Biologists discover rotational motion of breast cells, required to avoid malignancy
In a study that holds major implications for breast cancer research as well as basic cell biology, scientists with the U.S. Department of Energy (DOE)’s Lawrence Berkeley National Laboratory (Berkeley Lab) have discovered a rotational motion that plays a critical role in the ability of breast cells to form the spherical structures in the mammary gland known as acini. This rotation, which the researchers call “CAMo,” for coherent angular motion, is necessary for the cells to form spheres. Without CAMo, the cells do not form spheres, which can lead to random motion, loss of structure and malignancy.
“What is most exciting to me about this stunning discovery is that it may finally give us a handle by which to discover the physical laws of cellular motion as they apply to biology,” says Mina Bissell, a leading authority on breast cancer and Distinguished Scientist with Berkeley Lab’s Life Sciences Division.
Bissell is a corresponding author of a paper describing this work in the Proceedings of the National Academy of Sciences (PNAS), along with Kandice Tanner, a post-doctoral physicist in Bissell’s research group. The PNAS paper is titled “Coherent angular motion in the establishment of multicellular architecture of glandular tissues.” Other authors were Hidetoshi Mori, Rana Mroue and Alexandre Bruni-Cardoso, also members of Bissell’s research group.
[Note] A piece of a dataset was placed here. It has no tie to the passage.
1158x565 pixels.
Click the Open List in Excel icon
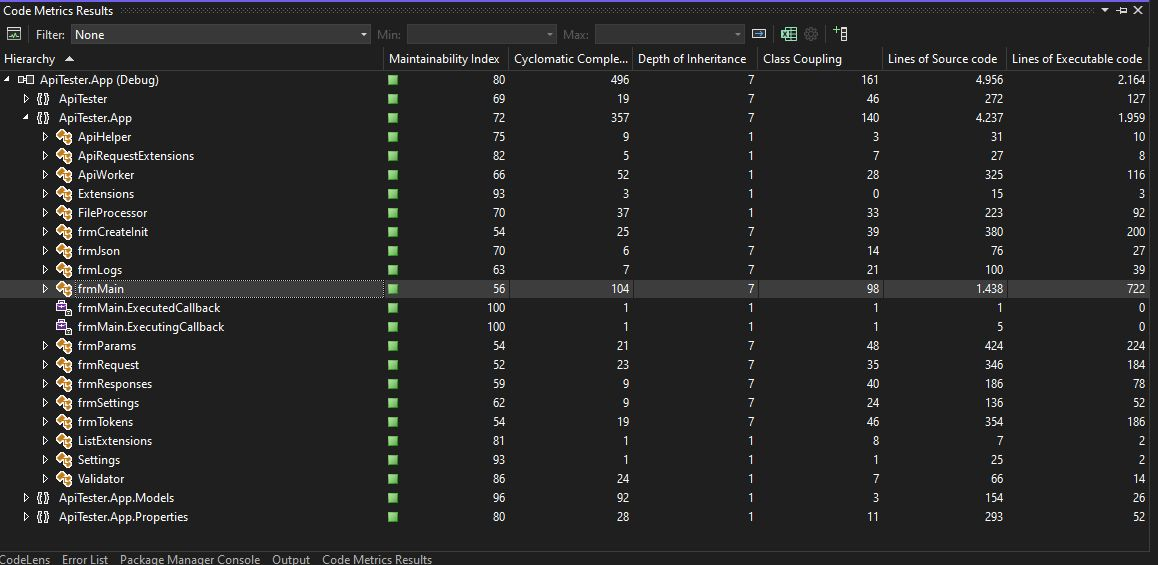[x=789, y=34]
Healthy human epithelial cells in breast and other glandular tissue form either sphere-shaped acini or tube-shaped ducts. The cell and tissue polarity (function-enabling spatial orientations of cellular and tissue structures) that comes with the formation of acini is essential for the health and well-being of the breast. Loss of this polarity as a result of cells not forming spheres is one of the earliest signs of malignancy. However, despite all that is known about cell morphogenesis, the fundamental question as to how epithelial cells are able to assemble into spheres that are similar in size and shape to organs in vivo has until now been a mystery.
Kandice Tanner (left) and Mina Bissell led a research team that discovered a rotational motion in human breast cells - dubbed CAMo - that is critical for healthy cell development. (Photo by Roy Kaltschmidt, Berkeley Lab)
“We’ve discovered a novel type of cell motility where single cells undergo multiple rotations and cohesively maintain that rotational motion as they divide and assemble into acini,” says Tanner. “We’ve also demonstrated that this CAMo is a critical function for the establishment of spherical architecture and not simply a consequence of multicellular aggregates. If CAMo is disrupted, the final geometry is not a sphere.”